Dalam bidang ekonomi, negara mengelola sumber daya alam dengan sistem ekonomi Islam yang menolak riba, ketimpangan dan monopoli. Negara menjadi pelayan umat, menjamin kesejahteraan dan membuka lapangan kerja yang luas, khususnya bagi laki-laki sebagai kepala keluarga.


Negara juga bertugas memastikan terpenuhinya kebutuhan dasar rakyat, tanpa membebankan sepenuhnya kepada individu. Dengan demikian, ayah tidak perlu bekerja berlebihan hingga mengabaikan keluarganya.

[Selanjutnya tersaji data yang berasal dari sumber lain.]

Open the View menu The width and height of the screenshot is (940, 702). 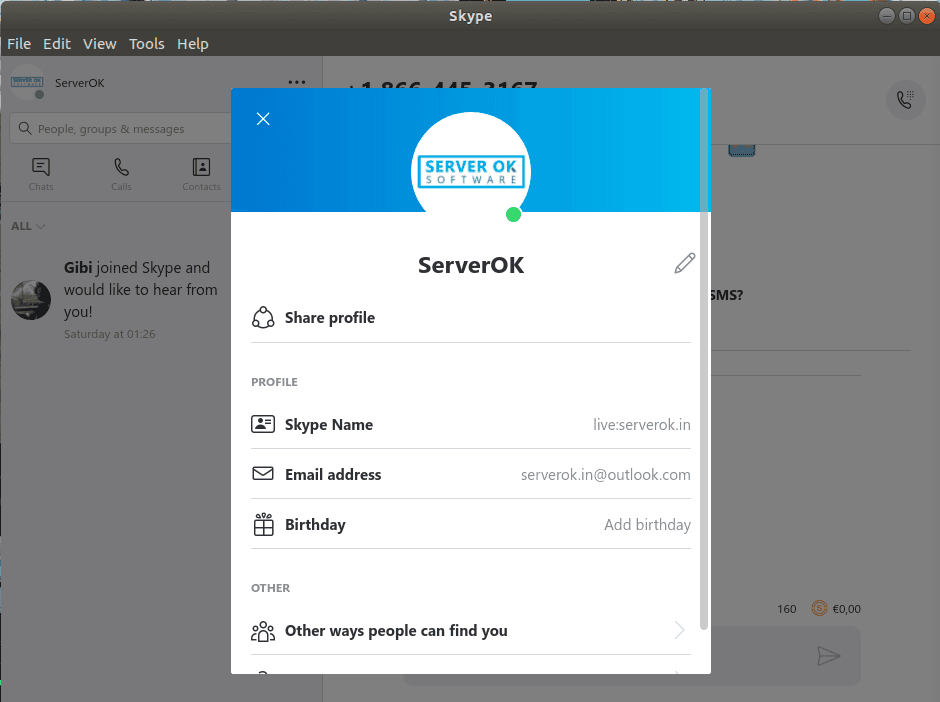click(x=99, y=43)
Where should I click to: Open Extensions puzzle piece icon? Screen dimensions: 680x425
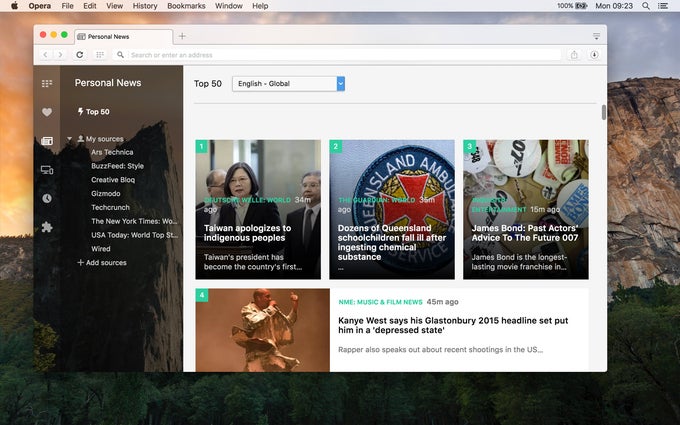(x=47, y=227)
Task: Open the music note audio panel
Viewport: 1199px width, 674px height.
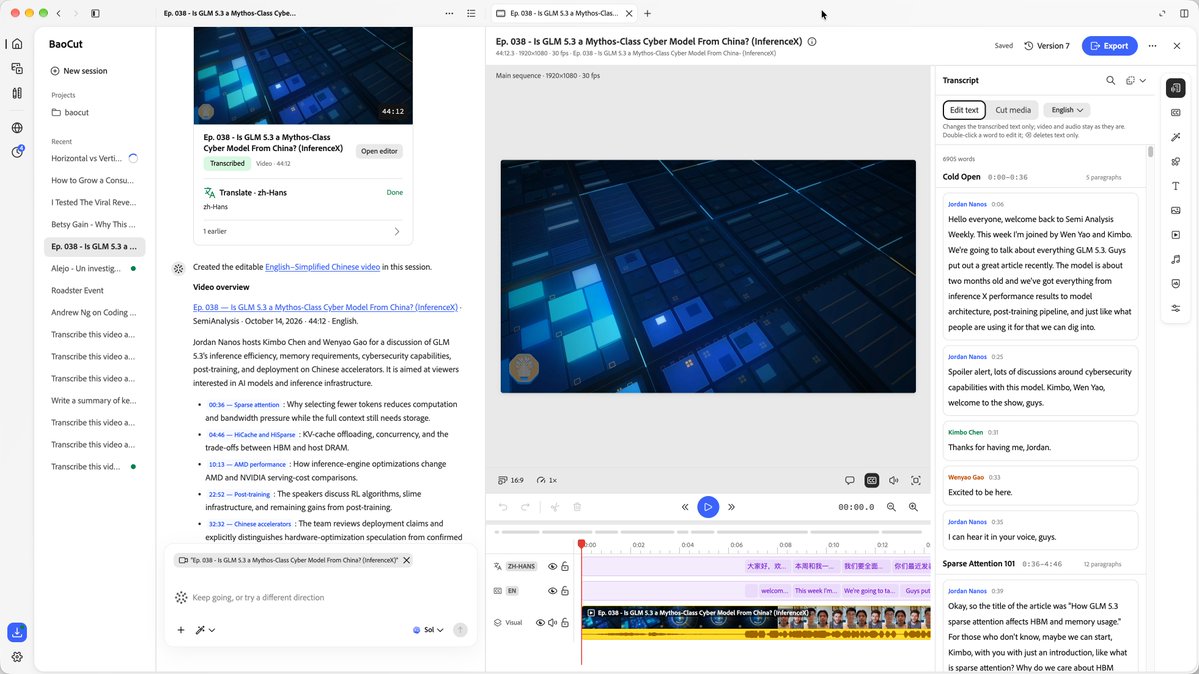Action: point(1175,259)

Keluarga akan memiliki ekonomi yang kuat dan mandiri, karena negara menciptakan sistem yang adil dan produktif.


Sistem Perwalian dalam Islam


Islam juga memiliki sistem perwalian untuk menjaga anak-anak yang kehilangan orang tua atau tidak mendapat pengasuhan yang layak. Wali ditunjuk berdasarkan kriteria keadilan dan tanggung jawab, baik dari keluarga atau yang ditunjuk melalui wasiat.


Tugas wali bukan sekadar mengurus harta, tetapi juga memastikan anak mendapatkan pengasuhan yang baik, pendidikan yang benar, serta pemeliharaan jasmani dan rohani. Dengan sistem ini, tidak ada anak yang akan merasa kehilangan figur ayah, karena negara dan masyarakat Islam turut bertanggung jawab atas kesejahteraan mereka.


Kesimpulan


Fenomena fatherless merupakan gambaran dari lemahnya sistem kehidupan sekuler yang meminggirkan nilai-nilai Islam dari kehidupan keluarga dan masyarakat. Kapitalisme telah menciptakan manusia yang sibuk mengejar materi, sementara anak-anak kehilangan figur teladan.


Islam menawarkan solusi menyeluruh. Dalam sistem Islam, negara berperan aktif menegakkan nilai-nilai akidah, memastikan kesejahteraan ekonomi, memperkuat institusi keluarga, dan menjamin tumbuh kembang anak secara utuh. Ayah didudukkan sebagai pemimpin dan pendidik utama, ibu sebagai pendamping yang mulia, dan negara sebagai pelindung keduanya.


Dengan penerapan sistem Islam secara kafah, setiap anak akan mendapatkan kasih sayang, teladan, dan pengasuhan yang seimbang. Tidak ada lagi generasi yang kehilangan figur ayah, baik secara fisik maupun psikologis. Generasi Islam akan tumbuh menjadi pribadi kuat, berakhlak mulia, dan siap memimpin peradaban. Wallahualam bissawab.